§ **YOUR ASSIGNMENT**:
In each of the items below, swap "Locate an element on the screen" for "Find an element on the screen" and leave everything else unchanged.

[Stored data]
-=-=-=-=-
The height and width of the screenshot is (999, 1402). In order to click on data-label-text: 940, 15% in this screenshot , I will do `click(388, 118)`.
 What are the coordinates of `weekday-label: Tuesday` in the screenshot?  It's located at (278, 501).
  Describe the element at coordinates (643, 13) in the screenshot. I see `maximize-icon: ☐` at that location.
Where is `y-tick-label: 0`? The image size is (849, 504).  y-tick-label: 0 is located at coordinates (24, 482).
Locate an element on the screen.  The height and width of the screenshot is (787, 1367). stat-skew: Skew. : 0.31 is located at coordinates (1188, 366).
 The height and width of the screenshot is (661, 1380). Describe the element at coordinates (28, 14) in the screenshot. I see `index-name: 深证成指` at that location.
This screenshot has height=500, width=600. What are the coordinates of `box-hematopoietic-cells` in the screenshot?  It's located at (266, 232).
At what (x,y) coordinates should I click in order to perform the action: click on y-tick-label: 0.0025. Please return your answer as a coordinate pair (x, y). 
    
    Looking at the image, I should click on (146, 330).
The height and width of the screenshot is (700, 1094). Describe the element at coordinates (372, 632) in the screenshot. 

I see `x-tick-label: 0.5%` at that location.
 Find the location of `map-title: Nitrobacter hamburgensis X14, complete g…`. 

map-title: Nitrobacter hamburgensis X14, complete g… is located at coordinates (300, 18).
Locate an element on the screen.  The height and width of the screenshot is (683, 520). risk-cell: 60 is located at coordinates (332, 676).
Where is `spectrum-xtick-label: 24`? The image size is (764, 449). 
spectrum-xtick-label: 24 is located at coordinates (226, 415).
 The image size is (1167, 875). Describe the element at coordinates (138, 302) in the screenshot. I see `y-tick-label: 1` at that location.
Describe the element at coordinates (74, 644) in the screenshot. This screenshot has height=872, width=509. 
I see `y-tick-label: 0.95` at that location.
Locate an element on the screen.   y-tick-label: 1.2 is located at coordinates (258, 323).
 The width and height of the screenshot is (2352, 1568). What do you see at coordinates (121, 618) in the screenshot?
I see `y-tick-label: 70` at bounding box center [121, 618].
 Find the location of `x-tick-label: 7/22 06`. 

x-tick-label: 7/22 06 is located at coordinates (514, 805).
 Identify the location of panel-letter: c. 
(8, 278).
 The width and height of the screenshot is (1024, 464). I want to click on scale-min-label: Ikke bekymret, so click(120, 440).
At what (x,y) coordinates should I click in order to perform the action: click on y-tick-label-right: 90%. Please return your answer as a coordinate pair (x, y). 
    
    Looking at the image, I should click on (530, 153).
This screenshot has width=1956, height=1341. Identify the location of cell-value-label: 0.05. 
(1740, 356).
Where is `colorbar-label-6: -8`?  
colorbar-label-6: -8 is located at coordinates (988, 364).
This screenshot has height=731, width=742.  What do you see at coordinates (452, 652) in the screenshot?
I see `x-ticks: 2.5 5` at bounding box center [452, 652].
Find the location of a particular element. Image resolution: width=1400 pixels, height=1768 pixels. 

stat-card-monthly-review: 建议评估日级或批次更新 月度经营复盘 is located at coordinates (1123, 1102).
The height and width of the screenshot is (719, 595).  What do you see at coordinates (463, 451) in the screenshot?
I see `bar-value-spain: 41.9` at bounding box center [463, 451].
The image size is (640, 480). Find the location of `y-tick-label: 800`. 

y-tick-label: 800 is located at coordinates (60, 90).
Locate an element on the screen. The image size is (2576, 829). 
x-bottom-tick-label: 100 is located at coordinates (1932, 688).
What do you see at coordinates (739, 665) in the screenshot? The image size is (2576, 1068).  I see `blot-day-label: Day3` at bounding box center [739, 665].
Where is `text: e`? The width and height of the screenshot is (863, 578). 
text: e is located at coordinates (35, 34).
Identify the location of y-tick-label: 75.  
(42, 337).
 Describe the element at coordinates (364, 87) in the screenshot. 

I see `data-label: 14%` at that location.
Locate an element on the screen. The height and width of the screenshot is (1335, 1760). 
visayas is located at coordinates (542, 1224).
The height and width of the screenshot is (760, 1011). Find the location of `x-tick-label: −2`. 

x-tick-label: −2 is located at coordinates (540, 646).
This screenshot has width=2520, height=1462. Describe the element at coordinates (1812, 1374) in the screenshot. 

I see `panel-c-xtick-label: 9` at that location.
-=-=-=-=-
§ **RESPONSE FOR THIS EXERCISE**:
The height and width of the screenshot is (999, 1402). In order to click on data-label-text: 940, 15% in this screenshot , I will do `click(388, 118)`.
 What are the coordinates of `weekday-label: Tuesday` in the screenshot?  It's located at (278, 501).
  Describe the element at coordinates (643, 13) in the screenshot. I see `maximize-icon: ☐` at that location.
Where is `y-tick-label: 0`? The image size is (849, 504).  y-tick-label: 0 is located at coordinates (24, 482).
Find an element on the screen.  The height and width of the screenshot is (787, 1367). stat-skew: Skew. : 0.31 is located at coordinates (1188, 366).
 The height and width of the screenshot is (661, 1380). Describe the element at coordinates (28, 14) in the screenshot. I see `index-name: 深证成指` at that location.
This screenshot has height=500, width=600. What are the coordinates of `box-hematopoietic-cells` in the screenshot?  It's located at (266, 232).
At what (x,y) coordinates should I click in order to perform the action: click on y-tick-label: 0.0025. Please return your answer as a coordinate pair (x, y). 
    
    Looking at the image, I should click on (146, 330).
The height and width of the screenshot is (700, 1094). Describe the element at coordinates (372, 632) in the screenshot. 

I see `x-tick-label: 0.5%` at that location.
 Find the location of `map-title: Nitrobacter hamburgensis X14, complete g…`. 

map-title: Nitrobacter hamburgensis X14, complete g… is located at coordinates (300, 18).
Find an element on the screen.  The height and width of the screenshot is (683, 520). risk-cell: 60 is located at coordinates (332, 676).
Where is `spectrum-xtick-label: 24`? The image size is (764, 449). 
spectrum-xtick-label: 24 is located at coordinates (226, 415).
 The image size is (1167, 875). Describe the element at coordinates (138, 302) in the screenshot. I see `y-tick-label: 1` at that location.
Describe the element at coordinates (74, 644) in the screenshot. This screenshot has height=872, width=509. 
I see `y-tick-label: 0.95` at that location.
Find an element on the screen.   y-tick-label: 1.2 is located at coordinates (258, 323).
 The width and height of the screenshot is (2352, 1568). What do you see at coordinates (121, 618) in the screenshot?
I see `y-tick-label: 70` at bounding box center [121, 618].
 Find the location of `x-tick-label: 7/22 06`. 

x-tick-label: 7/22 06 is located at coordinates (514, 805).
 Identify the location of panel-letter: c. 
(8, 278).
 The width and height of the screenshot is (1024, 464). I want to click on scale-min-label: Ikke bekymret, so click(120, 440).
At what (x,y) coordinates should I click in order to perform the action: click on y-tick-label-right: 90%. Please return your answer as a coordinate pair (x, y). 
    
    Looking at the image, I should click on (530, 153).
This screenshot has width=1956, height=1341. Identify the location of cell-value-label: 0.05. 
(1740, 356).
Where is `colorbar-label-6: -8`?  
colorbar-label-6: -8 is located at coordinates (988, 364).
This screenshot has height=731, width=742.  What do you see at coordinates (452, 652) in the screenshot?
I see `x-ticks: 2.5 5` at bounding box center [452, 652].
Find the location of a particular element. Image resolution: width=1400 pixels, height=1768 pixels. 

stat-card-monthly-review: 建议评估日级或批次更新 月度经营复盘 is located at coordinates (1123, 1102).
The height and width of the screenshot is (719, 595).  What do you see at coordinates (463, 451) in the screenshot?
I see `bar-value-spain: 41.9` at bounding box center [463, 451].
The image size is (640, 480). Find the location of `y-tick-label: 800`. 

y-tick-label: 800 is located at coordinates (60, 90).
Find an element on the screen. The image size is (2576, 829). 
x-bottom-tick-label: 100 is located at coordinates (1932, 688).
What do you see at coordinates (739, 665) in the screenshot? The image size is (2576, 1068).  I see `blot-day-label: Day3` at bounding box center [739, 665].
Where is `text: e`? The width and height of the screenshot is (863, 578). 
text: e is located at coordinates (35, 34).
Identify the location of y-tick-label: 75.  
(42, 337).
 Describe the element at coordinates (364, 87) in the screenshot. 

I see `data-label: 14%` at that location.
Find an element on the screen. The height and width of the screenshot is (1335, 1760). 
visayas is located at coordinates (542, 1224).
The height and width of the screenshot is (760, 1011). Find the location of `x-tick-label: −2`. 

x-tick-label: −2 is located at coordinates (540, 646).
This screenshot has width=2520, height=1462. Describe the element at coordinates (1812, 1374) in the screenshot. 

I see `panel-c-xtick-label: 9` at that location.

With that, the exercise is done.